→ **Record set**:

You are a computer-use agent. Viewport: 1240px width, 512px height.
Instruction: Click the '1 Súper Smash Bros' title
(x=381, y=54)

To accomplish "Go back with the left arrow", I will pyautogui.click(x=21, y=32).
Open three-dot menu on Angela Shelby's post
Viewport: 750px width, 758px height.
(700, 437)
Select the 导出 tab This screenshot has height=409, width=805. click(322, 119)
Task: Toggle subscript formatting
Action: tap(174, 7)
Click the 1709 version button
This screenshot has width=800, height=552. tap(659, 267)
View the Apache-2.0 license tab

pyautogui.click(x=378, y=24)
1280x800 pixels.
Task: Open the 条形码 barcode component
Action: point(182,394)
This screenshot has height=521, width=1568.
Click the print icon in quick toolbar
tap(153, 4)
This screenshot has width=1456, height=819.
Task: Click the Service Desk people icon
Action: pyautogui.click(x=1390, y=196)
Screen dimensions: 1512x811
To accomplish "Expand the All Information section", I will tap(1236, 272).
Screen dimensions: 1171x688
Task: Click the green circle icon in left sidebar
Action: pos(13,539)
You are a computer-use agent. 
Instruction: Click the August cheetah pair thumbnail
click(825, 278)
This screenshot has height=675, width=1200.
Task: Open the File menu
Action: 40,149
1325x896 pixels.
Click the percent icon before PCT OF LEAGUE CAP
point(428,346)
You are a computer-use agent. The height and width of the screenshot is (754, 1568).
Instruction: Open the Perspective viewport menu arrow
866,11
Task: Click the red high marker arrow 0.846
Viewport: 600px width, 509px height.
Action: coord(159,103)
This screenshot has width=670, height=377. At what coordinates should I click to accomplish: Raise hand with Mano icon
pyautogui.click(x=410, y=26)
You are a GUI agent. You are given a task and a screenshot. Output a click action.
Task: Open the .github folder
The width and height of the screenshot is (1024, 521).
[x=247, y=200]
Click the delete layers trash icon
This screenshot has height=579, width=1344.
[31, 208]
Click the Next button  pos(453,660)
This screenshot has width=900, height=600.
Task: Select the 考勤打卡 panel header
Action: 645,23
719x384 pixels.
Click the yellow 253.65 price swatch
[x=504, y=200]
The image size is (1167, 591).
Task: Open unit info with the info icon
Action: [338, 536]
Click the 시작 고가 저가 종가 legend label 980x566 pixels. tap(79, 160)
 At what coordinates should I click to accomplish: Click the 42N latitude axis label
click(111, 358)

→ **What you will do**: Pull out every line of the rows above, from the line containing "Click the delete layers trash icon" down to the final line of the rows, reproducing each one without any change.

→ **Expected answer**:
Click the delete layers trash icon
This screenshot has height=579, width=1344.
[31, 208]
Click the Next button  pos(453,660)
This screenshot has width=900, height=600.
Task: Select the 考勤打卡 panel header
Action: 645,23
719x384 pixels.
Click the yellow 253.65 price swatch
[x=504, y=200]
The image size is (1167, 591).
Task: Open unit info with the info icon
Action: [338, 536]
Click the 시작 고가 저가 종가 legend label 980x566 pixels. tap(79, 160)
 At what coordinates should I click to accomplish: Click the 42N latitude axis label
click(111, 358)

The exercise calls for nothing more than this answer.